Table of Contents
Preprocessing Functions Reference
Functions for preparing and transforming data before training machine learning models.
ML.PREPROCESSING Namespace
ML.PREPROCESSING.TRAIN_TEST_SPLIT()
Splits dataset into training and testing sets for model validation.
Syntax:
=ML.PREPROCESSING.TRAIN_TEST_SPLIT(data, test_size, random_state, dataset_type)
Parameters:
data
(Object, Required): DataFrame to splittest_size
(Number, Required): Fraction for test set (e.g., 0.2 = 20%)random_state
(Integer, Required): Seed for reproducibilitydataset_type
(Integer, Required): Which split to return- 0 = Training set
- 1 = Test set
Returns: DataFrame subset (train or test)
Use Case: Create separate train/test sets for model evaluation
Example:
# Split features
Cell A1: =ML.PREPROCESSING.TRAIN_TEST_SPLIT(X_data, 0.2, 42, 0) # Train (80%)
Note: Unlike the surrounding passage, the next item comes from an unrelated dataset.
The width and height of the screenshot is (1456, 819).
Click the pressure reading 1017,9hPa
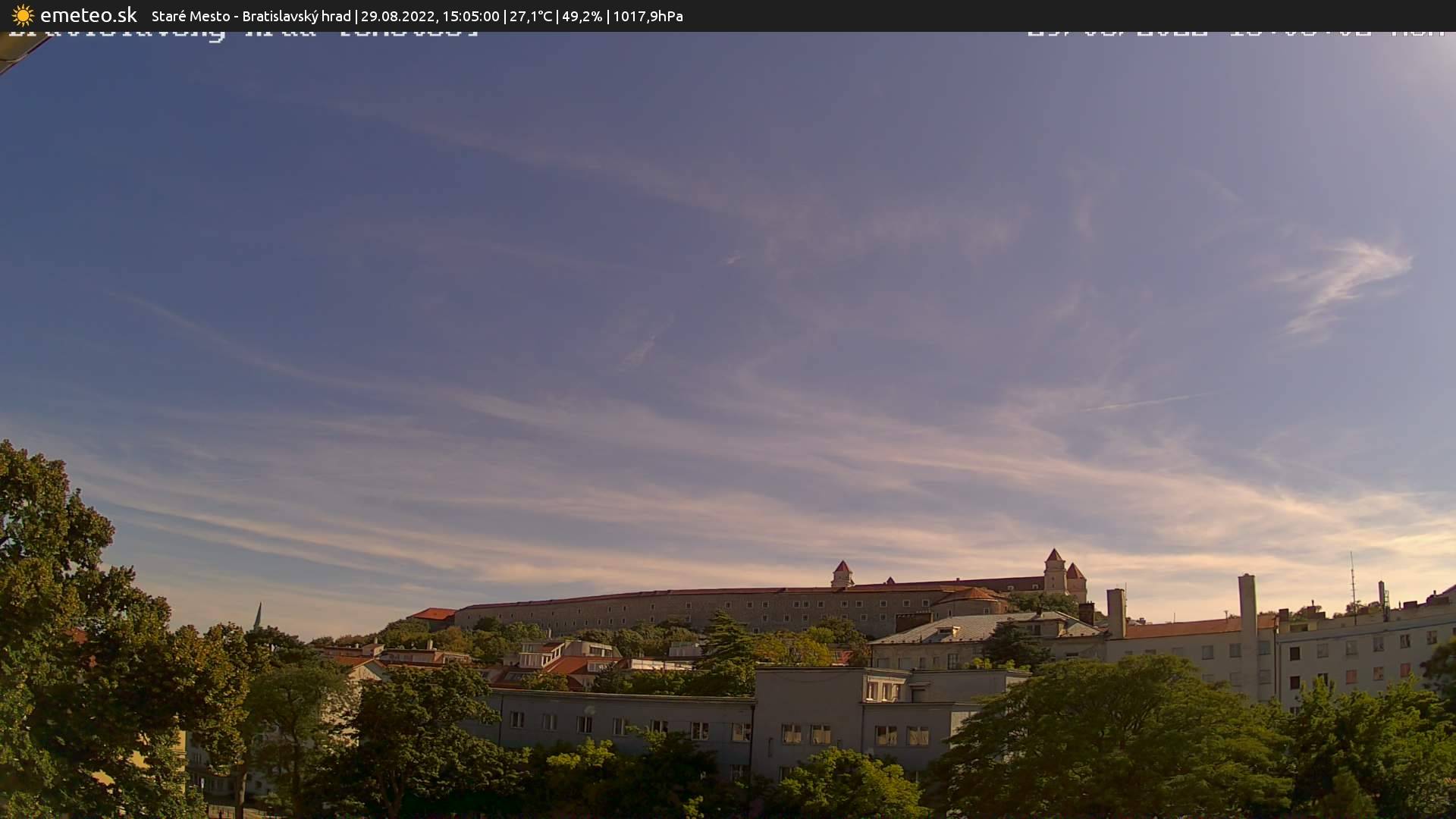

Cell A2: =ML.PREPROCESSING.TRAIN_TEST_SPLIT(X_data, 0.2, 42, 1) # Test (20%)
# Split target
Cell B1: =ML.PREPROCESSING.TRAIN_TEST_SPLIT(y_data, 0.2, 42, 0) # Train
Cell B2: =ML.PREPROCESSING.TRAIN_TEST_SPLIT(y_data, 0.2, 42, 1) # Test
ML.PREPROCESSING.STANDARD_SCALER()
Standardizes features by removing mean and scaling to unit variance.
Syntax:
=ML.PREPROCESSING.STANDARD_SCALER()
Parameters: None
Returns: StandardScaler transformer object
Use Case: Scale features to have mean=0 and std=1, required for many ML algorithms
Example:
# Create scaler
Cell A1: =ML.PREPROCESSING.STANDARD_SCALER()
Result: <StandardScaler>
# Fit and transform training data
Cell B1: =ML.FIT_TRANSFORM(A1, X_train)
# Transform test data (using training statistics)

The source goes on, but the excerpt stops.